● **Given entries**
- Opening Delimiter -
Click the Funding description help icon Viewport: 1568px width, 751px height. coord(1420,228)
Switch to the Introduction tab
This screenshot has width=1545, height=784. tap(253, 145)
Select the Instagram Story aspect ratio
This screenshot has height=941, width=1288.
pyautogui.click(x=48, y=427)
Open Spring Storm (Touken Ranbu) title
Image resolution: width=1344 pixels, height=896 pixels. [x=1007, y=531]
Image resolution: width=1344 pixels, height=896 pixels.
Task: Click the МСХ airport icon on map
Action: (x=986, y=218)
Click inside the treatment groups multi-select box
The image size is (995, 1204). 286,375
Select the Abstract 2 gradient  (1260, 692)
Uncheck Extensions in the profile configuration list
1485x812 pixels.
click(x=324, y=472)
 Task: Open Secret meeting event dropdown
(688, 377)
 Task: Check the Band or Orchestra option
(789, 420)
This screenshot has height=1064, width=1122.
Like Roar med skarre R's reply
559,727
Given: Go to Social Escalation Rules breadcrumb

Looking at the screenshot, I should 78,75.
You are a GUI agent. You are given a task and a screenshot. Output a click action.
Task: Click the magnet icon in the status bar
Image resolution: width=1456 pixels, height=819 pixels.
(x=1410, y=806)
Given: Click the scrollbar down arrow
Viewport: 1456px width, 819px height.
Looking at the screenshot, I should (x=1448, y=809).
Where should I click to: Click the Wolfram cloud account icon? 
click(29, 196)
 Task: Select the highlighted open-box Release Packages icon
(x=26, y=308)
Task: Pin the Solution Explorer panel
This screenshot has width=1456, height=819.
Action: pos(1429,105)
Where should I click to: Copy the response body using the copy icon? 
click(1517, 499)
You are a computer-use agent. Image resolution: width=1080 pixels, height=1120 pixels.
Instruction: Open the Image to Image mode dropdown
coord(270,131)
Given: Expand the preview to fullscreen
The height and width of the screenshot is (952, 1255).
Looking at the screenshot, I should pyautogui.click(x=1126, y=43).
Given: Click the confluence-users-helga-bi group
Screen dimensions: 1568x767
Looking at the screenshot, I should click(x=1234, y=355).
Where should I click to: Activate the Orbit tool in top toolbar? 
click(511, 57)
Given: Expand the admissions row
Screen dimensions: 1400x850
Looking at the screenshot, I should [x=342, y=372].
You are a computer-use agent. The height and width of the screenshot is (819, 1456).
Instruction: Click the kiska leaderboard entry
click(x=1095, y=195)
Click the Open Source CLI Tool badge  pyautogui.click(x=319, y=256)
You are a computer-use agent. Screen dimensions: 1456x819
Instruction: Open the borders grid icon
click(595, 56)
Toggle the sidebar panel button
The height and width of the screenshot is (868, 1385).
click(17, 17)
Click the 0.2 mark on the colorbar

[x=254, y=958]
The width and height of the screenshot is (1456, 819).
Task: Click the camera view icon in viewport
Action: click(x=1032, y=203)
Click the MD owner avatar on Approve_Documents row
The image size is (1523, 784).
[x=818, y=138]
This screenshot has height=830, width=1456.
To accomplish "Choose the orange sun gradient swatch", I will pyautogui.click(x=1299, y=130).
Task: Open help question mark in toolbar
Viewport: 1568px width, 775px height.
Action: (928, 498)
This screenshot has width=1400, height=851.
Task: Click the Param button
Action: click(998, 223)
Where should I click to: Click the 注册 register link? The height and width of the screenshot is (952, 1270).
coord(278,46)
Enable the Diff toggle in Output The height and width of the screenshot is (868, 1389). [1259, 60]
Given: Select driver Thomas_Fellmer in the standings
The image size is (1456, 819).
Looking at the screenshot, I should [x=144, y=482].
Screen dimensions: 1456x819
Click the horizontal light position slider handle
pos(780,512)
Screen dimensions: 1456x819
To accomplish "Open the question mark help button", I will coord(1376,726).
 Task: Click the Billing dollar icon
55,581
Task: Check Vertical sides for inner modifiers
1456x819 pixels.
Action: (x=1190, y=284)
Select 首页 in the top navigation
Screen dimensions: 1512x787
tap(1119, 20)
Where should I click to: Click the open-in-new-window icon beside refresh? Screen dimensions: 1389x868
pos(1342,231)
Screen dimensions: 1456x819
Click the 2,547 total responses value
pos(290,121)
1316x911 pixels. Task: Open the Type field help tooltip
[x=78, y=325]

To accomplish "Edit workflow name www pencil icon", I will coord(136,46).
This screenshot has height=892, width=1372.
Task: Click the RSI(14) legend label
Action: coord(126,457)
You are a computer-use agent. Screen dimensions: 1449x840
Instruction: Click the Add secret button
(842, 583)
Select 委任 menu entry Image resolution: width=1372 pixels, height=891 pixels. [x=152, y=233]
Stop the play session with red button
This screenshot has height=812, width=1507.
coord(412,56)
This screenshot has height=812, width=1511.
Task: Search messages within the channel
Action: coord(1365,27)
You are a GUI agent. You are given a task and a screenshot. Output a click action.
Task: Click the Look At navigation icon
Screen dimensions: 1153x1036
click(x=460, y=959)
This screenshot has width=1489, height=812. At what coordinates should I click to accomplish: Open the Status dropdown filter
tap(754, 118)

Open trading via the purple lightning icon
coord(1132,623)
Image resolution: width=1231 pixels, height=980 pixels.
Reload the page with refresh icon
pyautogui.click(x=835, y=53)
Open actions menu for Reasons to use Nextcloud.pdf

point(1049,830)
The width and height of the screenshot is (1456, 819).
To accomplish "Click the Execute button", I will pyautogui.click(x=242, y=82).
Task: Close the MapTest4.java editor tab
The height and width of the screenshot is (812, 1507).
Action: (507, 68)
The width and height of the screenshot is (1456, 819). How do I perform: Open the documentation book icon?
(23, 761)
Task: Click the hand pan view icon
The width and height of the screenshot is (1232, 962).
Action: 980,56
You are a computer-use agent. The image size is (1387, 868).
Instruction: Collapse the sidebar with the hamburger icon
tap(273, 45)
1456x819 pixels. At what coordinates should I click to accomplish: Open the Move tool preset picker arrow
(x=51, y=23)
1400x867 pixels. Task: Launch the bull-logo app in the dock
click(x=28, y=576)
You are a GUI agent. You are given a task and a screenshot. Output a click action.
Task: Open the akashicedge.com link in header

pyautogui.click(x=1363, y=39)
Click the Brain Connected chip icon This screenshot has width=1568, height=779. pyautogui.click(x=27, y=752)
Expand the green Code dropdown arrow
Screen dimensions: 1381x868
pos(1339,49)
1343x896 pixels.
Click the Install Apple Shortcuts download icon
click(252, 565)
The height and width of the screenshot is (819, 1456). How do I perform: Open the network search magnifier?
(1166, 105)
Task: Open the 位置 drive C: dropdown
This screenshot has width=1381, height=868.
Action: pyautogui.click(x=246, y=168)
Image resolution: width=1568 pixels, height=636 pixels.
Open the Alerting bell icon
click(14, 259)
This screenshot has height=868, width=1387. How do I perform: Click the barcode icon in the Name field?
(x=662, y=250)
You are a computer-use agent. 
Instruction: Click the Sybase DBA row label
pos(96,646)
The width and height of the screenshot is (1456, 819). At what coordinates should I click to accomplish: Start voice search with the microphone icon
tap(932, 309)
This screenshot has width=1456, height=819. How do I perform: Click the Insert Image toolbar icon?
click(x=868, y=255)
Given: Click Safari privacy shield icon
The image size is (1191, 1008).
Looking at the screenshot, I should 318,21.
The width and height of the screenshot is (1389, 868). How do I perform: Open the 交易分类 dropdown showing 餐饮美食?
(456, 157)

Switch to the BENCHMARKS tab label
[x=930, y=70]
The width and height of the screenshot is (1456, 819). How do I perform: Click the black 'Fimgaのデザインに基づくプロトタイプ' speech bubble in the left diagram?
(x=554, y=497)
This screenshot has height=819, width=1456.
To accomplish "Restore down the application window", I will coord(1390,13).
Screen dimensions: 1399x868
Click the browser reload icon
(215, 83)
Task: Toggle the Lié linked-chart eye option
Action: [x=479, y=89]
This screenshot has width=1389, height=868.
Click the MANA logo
- Closing Delimiter -
● **Directions for this task**
Scan the records for the string "agent" and show every line that contains it.

● **Exercise answer**
You are a GUI agent. You are given a task and a screenshot. Output a click action.
You are a computer-use agent. Image resolution: width=1080 pixels, height=1120 pixels.
You are a computer-use agent. The height and width of the screenshot is (819, 1456).
You are a computer-use agent. Screen dimensions: 1456x819
You are a computer-use agent. Screen dimensions: 1449x840
You are a GUI agent. You are given a task and a screenshot. Output a click action.
You are a computer-use agent. The image size is (1387, 868).
You are a GUI agent. You are given a task and a screenshot. Output a click action.
You are a computer-use agent. 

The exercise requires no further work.